Queries Advanced Topics - ge-semtk/semtk GitHub Wiki


On this page


OPTIONAL for Partial Results

One of the biggest ways that a SPARQL semantic web query differs from a relational query is the way that it handles the relational null using an OPTIONAL clause. Semantic web queries are graph patterns, and only data which completely matches the pattern is returned. To return partial results, the OPTIONAL clause must be used. Consider this example where we want "REQUIREMENTs and their TESTs, TEST_RESULTs, and TEST_STATUS":

Note that without the OPTIONAL clauses, only REQUIREMENTs which have a TEST, TEST_RESULT, and TEST_STATUS would be returned. But with the OPTIONAL clauses, all REQUIREMENTS which have an identifier will be returned. Their TEST, TEST_RESULT, and TEST_STATUS will be shown if they exist.
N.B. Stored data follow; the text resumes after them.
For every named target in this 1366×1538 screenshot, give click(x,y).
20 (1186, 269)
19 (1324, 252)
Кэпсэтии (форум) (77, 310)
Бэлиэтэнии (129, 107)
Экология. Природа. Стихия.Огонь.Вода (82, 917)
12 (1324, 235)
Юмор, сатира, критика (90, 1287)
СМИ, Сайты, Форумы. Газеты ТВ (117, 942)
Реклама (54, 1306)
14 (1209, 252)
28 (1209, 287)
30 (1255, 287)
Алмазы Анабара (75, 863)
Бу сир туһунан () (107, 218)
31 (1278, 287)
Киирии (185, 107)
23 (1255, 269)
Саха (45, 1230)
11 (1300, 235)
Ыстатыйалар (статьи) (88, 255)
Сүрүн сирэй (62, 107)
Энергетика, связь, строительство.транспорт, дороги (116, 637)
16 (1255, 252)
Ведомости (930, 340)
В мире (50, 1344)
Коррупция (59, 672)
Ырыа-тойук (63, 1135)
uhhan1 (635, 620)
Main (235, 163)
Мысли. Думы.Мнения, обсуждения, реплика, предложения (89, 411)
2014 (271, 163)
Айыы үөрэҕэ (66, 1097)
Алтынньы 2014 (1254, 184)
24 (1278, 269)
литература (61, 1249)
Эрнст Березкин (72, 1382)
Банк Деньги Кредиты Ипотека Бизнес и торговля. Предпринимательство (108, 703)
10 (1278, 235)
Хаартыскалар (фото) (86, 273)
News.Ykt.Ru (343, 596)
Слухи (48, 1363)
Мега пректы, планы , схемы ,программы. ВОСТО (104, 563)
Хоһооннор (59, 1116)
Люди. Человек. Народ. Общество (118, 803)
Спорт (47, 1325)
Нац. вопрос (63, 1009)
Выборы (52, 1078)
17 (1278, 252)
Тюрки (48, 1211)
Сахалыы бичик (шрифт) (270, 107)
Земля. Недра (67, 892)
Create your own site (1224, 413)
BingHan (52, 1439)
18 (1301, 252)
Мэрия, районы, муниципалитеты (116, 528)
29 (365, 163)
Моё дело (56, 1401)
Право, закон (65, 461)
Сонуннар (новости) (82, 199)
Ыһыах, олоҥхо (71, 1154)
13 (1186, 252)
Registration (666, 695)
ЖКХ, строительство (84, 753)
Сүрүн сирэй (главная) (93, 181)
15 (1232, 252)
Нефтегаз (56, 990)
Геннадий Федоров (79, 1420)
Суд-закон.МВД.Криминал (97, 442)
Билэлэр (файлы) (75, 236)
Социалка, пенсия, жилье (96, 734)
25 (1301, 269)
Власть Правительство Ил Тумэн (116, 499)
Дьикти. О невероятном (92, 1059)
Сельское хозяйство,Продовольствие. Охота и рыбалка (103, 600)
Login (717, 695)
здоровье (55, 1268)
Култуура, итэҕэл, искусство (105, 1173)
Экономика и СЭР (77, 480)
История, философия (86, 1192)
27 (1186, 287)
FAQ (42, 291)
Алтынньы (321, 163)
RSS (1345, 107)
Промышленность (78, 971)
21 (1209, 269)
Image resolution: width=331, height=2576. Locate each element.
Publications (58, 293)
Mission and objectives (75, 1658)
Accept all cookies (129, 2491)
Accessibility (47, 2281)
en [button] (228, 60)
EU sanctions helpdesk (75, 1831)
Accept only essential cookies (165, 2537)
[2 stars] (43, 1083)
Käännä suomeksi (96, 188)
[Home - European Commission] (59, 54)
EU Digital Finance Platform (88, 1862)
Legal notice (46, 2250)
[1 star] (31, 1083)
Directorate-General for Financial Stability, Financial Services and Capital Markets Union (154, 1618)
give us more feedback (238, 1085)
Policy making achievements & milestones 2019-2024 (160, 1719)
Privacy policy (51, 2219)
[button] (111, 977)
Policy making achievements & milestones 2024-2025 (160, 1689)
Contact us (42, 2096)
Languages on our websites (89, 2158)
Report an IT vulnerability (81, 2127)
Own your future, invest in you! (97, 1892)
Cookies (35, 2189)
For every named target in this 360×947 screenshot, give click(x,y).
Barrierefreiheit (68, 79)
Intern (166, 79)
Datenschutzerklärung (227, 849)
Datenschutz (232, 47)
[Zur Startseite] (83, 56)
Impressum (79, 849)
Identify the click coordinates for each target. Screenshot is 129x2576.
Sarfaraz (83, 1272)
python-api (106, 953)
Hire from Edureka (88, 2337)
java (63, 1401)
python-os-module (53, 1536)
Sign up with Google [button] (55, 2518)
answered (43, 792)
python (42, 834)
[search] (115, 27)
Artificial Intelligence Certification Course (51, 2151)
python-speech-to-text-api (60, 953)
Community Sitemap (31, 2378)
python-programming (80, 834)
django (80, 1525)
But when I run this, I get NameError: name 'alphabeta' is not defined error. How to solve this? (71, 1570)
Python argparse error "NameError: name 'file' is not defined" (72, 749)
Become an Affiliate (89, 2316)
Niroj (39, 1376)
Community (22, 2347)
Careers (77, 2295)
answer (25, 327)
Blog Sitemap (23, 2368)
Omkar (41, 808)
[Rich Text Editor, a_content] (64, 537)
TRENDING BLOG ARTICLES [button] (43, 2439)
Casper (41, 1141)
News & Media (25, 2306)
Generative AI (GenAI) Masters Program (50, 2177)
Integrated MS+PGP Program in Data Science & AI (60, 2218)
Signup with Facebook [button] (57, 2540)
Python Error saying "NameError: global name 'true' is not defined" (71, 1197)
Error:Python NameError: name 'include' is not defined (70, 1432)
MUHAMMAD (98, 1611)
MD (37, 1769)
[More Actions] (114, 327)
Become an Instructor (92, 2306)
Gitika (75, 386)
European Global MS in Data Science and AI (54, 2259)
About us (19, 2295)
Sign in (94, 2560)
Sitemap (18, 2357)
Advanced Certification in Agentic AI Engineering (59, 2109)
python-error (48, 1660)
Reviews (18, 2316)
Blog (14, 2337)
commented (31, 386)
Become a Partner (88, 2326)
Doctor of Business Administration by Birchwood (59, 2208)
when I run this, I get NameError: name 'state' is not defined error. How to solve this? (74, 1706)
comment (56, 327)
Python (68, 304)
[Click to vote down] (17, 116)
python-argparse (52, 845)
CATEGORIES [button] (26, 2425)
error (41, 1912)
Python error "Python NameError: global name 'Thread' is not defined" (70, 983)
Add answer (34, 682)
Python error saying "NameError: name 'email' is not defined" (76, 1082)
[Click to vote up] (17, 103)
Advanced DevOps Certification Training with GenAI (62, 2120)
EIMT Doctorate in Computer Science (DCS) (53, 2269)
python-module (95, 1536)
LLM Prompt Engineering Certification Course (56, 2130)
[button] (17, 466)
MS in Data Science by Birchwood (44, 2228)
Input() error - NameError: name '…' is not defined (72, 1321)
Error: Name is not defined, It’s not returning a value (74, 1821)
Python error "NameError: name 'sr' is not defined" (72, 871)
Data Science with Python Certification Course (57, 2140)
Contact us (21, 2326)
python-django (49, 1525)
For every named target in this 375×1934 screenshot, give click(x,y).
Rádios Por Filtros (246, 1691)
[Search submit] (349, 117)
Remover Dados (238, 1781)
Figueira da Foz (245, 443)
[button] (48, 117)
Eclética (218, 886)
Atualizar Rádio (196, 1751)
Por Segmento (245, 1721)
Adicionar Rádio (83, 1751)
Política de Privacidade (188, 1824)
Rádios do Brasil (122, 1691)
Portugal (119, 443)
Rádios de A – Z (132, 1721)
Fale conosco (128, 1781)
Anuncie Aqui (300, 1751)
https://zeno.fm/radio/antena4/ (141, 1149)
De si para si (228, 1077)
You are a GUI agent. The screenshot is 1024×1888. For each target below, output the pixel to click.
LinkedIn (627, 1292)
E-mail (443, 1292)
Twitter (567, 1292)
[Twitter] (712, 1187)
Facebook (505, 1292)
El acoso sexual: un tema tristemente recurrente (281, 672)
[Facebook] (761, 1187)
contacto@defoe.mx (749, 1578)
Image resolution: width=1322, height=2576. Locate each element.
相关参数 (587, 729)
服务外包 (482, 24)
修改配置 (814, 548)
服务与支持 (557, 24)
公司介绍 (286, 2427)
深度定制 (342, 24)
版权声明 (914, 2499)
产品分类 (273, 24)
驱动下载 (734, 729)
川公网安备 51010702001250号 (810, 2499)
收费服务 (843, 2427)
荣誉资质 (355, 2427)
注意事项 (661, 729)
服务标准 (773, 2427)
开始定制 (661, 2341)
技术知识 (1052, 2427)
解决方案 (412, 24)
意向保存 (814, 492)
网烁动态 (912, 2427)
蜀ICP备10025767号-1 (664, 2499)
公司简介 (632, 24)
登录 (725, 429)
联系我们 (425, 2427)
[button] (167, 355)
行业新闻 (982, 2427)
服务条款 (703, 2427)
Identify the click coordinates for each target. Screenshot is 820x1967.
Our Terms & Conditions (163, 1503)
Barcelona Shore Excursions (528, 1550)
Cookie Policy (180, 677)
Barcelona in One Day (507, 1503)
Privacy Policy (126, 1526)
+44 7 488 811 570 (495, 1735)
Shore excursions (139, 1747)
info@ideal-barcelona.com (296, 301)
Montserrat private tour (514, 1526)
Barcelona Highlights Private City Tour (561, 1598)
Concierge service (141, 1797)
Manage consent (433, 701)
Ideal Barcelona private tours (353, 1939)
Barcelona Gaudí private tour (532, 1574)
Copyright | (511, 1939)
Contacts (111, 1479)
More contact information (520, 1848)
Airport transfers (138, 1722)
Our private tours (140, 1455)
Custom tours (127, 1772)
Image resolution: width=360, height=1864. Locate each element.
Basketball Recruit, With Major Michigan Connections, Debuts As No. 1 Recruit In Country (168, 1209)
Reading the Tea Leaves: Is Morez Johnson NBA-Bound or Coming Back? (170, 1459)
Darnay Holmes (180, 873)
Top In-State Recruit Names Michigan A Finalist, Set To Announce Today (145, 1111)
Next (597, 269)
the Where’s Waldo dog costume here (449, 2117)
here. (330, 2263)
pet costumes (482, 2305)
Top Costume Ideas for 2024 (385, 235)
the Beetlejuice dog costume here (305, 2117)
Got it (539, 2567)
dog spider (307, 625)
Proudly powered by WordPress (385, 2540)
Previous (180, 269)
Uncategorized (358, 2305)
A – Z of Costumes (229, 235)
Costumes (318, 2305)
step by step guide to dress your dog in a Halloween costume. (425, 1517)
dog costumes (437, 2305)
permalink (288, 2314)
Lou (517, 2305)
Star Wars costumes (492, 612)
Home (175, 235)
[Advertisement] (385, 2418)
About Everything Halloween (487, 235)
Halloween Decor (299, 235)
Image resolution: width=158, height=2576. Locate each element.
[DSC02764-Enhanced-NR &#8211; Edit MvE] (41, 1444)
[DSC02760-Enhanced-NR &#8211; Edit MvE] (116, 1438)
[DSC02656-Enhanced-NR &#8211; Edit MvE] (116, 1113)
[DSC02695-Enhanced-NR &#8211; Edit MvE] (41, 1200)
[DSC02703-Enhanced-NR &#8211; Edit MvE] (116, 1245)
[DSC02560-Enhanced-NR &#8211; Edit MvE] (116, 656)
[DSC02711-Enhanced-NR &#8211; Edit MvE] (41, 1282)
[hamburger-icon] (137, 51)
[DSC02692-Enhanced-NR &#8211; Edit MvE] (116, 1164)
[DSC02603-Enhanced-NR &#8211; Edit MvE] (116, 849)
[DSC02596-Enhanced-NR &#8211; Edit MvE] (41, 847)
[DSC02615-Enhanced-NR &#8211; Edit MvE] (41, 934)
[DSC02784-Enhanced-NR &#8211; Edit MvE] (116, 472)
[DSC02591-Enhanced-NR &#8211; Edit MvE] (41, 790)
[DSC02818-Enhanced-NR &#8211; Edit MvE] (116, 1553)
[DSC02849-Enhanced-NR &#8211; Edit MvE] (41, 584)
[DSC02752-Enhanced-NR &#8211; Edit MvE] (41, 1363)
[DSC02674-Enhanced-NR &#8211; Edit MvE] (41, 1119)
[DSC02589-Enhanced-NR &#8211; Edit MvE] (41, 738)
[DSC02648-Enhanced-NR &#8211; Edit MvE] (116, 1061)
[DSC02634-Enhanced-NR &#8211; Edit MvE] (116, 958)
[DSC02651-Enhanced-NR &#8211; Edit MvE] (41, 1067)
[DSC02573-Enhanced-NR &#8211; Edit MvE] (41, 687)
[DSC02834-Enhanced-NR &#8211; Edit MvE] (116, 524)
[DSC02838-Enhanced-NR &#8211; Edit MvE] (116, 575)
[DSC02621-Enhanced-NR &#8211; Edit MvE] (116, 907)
Further note the use of "reverse optional", displayed as } optional verifies in SPARQLgraph, and highlighted here in yellow. The reverse is used because we want the Requirement to be returned every time and the rest of the graph is optional. Since the verifies relationship is pointing towards Requirement, the optional needs to be reversed so that it takes effect in the direction opposite that of the relationship. This technique is repeated for the confirms relationship but not for the resultrelationship, which already points in the desired direction.

MINUS for Negative Results

Now consider the example where we want the partial results described above, but only for REQUIREMENTs which do not have a test status of passed. This can be accomplished with a MINUS clause which describes the graph patterns which we DO NOT want to match.

In the example below, a single MINUS clause is used to describe REQUIREMENTs which have TEST, TEST_RESULT, and TEST_STATUS. Hidden inside the TEST_STATUS dialog is the requirement that it equals "Passed", shown here:

As described above in the OPTIONAL section, reverse MINUS is used since the verifies property points in the opposite direction that we would like the MINUS clause to work.

The results will be the partial results described above in the Optionals section, but limited to those REQUIREMENTS which do not have a TEST, TEST_RESULT, and TEST_STATUS of "Passed". Only non-passing examples are returned.

Beware the Union Minus

It may feel intuitive to write the query as a tree of unions ( see Unions ) with MINUS clauses. However, the WC3 Variable Scoping rules and WC3 Scope of filters describe how variables and filters inside the UNION {} are not scoped in a manner that would make this seemingly intuitive query return any results.

Summary: this query will not work. UNION { MINUS {} } will not match anything.

SubClasses and SubProperties

When a class is added to the query canvas, any queries generated will search for that class or any of its sub-classes.

Likewise, when a property is used (an edge Object Property or a Data Property), any queries generated will search for that property or any sub-properties. For a sub-property to be considered, it must also have a Domain of a super-class* or sub-class* of the subject class.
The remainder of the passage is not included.